L’Assemblée nationale est en ébullition avec plusieurs actions de contrôle parlementaire cette semaine. La motion de défiance contre le ministre de l’Economie nationale, Jean-Marie Kalumba est retenue par les dossiers à traiter. Parmi les griefs à charge de JM Kalumba, la non-maitrise des prix de produits de première nécessité, en l’occurrence les denrées alimentaires, le dossier sur le petit commerce, et les chinchards de la Namibie.
Que disent la loi et le règlement intérieur de la Chambre basse du Parlement au sujet des moyens de contrôle parlementaire ? Pour Me Willy Wenga, avocat au barreau de Kinshasa/Gombe, la motion de défiance n’est pas un moyen de contrôle parlementaire, mais plutôt la conséquence de ce contrôle à travers l’interpellation après avoir écouté le membre du Gouvernement interpellé. Quant au dépôt de ladite motion de défiance, il est irrégulier parce que le règlement intérieur de l’Assemblée nationale n’a pas prévu le dépôt d’une motion de censure.
Me Willy Wenga a tenu à éclairer l’opinion tant nationale qu’internationale sur ce dossier qui défraie l’actualité. Dans une interview accordée à Top Congo FM, l’avocat au barreau de Kinshasa/Gombe, a donné des arguments juridiques sur l’irrégularité de la motion de défiance initiée par le député national, Elyezer Thambwe et signée par 70 élus nationaux.
« Le règlement intérieur de l’Assemblée nationale, à l’article 191, prévoit deux moyens de contrôle de l’Assemblée nationale sur le Gouvernement ou sur un membre du Gouvernement. Et ces deux moyens sont l’interpellation et la commission d’enquête. Les questions d’actualité, questions orales, questions écrites ne sont que des moyens d’information ».
A la question de savoir dans quelle catégorie une motion de défiance peut être classée, d’autant plus qu’elle n’est un moyen de contrôle parlementaire, Me Willy Wenga appuie sa réponse par des arguments juridiques fondés sur les lois, le Règlement intérieur de la Chambre basse du Parlement ainsi que la Constitution du pays.

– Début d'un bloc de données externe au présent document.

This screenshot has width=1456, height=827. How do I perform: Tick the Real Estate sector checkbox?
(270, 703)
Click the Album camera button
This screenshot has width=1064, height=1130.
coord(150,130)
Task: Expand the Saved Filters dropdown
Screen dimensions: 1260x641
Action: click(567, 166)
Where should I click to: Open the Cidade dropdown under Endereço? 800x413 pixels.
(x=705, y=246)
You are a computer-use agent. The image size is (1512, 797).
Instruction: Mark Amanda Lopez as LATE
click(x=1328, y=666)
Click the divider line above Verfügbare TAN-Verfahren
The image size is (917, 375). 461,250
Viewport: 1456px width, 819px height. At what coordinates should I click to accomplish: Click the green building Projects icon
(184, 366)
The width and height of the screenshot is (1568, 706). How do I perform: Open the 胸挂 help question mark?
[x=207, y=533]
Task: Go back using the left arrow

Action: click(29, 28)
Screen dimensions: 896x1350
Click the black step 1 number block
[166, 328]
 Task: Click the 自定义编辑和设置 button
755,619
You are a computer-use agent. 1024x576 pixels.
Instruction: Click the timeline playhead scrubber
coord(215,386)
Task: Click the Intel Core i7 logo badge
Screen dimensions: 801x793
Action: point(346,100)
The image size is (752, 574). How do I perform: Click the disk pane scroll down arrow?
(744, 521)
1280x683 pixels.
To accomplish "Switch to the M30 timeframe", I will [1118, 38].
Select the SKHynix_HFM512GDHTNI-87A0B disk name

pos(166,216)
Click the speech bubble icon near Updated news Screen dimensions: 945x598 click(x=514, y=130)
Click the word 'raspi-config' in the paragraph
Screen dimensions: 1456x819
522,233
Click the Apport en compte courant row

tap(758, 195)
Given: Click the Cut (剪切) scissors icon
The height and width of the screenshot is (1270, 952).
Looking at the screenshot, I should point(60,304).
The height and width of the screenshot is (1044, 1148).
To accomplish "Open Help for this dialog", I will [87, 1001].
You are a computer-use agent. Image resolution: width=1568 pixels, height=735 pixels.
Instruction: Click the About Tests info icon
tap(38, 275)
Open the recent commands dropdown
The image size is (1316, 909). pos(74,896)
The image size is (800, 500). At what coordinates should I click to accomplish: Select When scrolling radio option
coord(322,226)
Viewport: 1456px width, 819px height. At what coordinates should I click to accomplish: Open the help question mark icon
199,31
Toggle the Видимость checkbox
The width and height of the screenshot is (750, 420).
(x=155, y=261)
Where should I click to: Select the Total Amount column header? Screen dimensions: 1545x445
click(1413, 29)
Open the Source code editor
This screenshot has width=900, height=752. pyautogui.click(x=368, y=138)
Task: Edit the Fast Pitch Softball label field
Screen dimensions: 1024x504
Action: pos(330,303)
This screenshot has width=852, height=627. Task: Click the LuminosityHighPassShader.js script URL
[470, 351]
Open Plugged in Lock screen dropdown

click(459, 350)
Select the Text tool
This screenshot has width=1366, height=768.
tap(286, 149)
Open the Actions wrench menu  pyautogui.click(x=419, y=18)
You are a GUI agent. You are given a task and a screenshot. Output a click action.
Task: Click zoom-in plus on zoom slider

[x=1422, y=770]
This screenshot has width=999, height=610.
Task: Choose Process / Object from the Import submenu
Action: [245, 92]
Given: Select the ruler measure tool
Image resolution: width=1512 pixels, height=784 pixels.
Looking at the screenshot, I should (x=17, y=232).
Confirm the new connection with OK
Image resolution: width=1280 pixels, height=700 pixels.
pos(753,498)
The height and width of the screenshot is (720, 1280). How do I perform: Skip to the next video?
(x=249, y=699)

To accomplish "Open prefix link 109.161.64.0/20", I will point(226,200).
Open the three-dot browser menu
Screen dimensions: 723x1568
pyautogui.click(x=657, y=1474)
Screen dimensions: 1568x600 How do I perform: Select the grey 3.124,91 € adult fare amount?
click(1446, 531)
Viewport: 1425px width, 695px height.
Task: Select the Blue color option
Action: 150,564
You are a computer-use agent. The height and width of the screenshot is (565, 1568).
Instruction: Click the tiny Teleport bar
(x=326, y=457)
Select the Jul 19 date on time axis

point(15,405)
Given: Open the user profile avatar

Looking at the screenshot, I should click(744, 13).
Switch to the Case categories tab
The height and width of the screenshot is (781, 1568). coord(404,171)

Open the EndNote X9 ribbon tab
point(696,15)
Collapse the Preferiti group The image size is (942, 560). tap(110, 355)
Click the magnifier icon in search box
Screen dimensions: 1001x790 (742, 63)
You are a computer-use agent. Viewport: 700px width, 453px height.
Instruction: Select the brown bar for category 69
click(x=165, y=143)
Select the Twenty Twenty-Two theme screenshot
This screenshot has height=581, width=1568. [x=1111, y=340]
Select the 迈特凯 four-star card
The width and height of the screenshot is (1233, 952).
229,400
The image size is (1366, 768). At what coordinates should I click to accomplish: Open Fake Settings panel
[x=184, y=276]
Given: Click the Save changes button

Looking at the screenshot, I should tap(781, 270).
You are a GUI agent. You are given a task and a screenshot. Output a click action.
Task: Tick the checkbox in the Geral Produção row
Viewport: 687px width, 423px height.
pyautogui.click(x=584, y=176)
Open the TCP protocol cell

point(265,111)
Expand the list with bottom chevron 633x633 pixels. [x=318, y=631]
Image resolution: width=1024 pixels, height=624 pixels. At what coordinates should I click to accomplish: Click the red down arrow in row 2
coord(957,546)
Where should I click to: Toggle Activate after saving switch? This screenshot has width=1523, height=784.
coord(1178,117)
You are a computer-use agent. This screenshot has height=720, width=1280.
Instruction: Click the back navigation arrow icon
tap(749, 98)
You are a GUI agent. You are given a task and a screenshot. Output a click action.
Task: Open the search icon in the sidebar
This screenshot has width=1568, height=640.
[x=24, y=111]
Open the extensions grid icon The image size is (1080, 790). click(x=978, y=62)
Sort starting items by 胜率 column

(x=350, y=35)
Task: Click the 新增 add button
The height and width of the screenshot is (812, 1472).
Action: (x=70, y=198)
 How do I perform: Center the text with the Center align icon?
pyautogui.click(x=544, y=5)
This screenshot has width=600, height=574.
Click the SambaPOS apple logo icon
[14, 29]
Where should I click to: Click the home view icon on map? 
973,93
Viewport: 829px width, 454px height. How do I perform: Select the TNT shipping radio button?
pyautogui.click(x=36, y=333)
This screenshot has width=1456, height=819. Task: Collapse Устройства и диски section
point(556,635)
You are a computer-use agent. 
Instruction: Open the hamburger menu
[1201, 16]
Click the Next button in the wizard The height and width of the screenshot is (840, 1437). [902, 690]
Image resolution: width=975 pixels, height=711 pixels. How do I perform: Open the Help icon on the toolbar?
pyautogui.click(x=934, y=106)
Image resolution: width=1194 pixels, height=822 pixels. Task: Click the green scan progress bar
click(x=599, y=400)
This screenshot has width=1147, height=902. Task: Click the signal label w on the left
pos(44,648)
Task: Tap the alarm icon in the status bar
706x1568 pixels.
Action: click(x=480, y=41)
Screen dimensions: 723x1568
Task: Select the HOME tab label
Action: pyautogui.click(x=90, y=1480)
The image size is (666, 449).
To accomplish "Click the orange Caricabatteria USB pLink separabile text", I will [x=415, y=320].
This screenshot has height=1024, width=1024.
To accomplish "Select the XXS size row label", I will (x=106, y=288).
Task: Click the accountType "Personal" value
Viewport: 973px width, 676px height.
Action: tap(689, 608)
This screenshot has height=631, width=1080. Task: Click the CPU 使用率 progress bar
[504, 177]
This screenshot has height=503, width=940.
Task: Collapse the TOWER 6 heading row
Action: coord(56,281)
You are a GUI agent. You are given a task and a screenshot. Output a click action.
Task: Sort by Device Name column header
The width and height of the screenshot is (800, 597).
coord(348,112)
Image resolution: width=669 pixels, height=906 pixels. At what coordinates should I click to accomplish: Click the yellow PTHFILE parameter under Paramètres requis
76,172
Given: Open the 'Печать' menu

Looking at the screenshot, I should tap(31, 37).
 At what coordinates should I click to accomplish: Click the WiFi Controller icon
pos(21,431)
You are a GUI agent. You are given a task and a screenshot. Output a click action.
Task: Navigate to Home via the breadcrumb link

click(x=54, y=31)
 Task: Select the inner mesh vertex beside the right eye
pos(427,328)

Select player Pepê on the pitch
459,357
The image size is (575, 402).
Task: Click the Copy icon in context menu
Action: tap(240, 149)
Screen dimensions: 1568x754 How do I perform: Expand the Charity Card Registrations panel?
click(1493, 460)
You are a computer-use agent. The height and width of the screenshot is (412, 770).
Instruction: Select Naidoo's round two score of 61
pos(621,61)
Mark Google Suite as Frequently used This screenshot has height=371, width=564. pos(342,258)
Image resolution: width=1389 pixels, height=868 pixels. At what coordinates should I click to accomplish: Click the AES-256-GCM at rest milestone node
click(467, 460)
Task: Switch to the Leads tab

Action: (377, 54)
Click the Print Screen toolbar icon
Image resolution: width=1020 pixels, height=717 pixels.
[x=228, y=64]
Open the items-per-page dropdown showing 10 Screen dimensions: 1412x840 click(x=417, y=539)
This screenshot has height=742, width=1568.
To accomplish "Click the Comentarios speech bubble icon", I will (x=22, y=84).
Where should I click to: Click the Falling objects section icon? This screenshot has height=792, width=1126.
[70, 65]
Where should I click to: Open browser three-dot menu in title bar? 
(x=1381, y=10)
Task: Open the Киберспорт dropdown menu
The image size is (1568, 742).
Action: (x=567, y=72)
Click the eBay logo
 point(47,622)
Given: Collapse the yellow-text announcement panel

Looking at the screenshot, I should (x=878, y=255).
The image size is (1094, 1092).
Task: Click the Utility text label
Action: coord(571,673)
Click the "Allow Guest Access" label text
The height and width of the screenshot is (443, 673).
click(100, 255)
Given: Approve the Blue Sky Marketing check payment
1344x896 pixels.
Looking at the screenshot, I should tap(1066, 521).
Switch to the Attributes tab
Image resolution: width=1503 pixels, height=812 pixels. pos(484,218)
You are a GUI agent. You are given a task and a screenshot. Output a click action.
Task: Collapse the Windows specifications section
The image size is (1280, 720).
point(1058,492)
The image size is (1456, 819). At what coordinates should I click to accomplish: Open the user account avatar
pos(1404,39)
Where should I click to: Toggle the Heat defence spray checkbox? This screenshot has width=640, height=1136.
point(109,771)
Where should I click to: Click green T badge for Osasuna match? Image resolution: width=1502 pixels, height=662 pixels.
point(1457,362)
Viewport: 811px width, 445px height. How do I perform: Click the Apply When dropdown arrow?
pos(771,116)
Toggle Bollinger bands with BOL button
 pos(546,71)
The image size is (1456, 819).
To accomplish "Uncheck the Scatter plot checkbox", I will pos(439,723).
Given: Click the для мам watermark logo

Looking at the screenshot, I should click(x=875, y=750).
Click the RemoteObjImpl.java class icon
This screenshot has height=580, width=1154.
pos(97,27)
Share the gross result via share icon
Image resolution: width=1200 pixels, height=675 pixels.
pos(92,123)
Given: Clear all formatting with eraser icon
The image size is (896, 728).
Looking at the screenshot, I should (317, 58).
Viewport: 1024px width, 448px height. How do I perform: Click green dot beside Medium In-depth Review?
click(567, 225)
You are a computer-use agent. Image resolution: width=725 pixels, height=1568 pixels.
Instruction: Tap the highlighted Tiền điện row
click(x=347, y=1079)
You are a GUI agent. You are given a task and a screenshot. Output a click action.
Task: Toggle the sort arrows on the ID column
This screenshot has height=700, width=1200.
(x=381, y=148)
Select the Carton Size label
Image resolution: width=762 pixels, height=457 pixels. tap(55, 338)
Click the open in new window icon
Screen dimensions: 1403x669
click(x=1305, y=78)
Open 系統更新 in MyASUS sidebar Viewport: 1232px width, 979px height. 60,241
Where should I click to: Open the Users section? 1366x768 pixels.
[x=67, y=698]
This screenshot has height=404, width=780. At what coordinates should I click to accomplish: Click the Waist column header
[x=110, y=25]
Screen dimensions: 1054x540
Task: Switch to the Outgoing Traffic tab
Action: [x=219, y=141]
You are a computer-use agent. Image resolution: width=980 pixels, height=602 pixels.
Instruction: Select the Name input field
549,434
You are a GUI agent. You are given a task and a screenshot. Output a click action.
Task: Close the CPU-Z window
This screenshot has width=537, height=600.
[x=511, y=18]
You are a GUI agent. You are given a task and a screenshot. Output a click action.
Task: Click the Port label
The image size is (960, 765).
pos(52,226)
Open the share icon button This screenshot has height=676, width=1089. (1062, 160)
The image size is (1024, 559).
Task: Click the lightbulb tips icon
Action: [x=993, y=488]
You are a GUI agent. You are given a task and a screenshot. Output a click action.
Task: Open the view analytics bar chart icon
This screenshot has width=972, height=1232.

«Lorsque vous lisez la procédure en ce qui concerne l’exercice des moyens de contrôle parlementaire sur les membres du Gouvernement, la motion de défiance ou la motion de censure n’est pas en soi un moyen de contrôle parlementaire, mais bien la conséquence du contrôle parlementaire à travers l’interpellation après avoir écouté le membre du Gouvernement interpellé. L’interpellation peut aboutir soit à des observations de l’Assemblée nationale, soit à une motion de censure contre le Gouvernement ou à une motion de défiance».
«LA MOTION EST IRREGULIERE ET A REJETER »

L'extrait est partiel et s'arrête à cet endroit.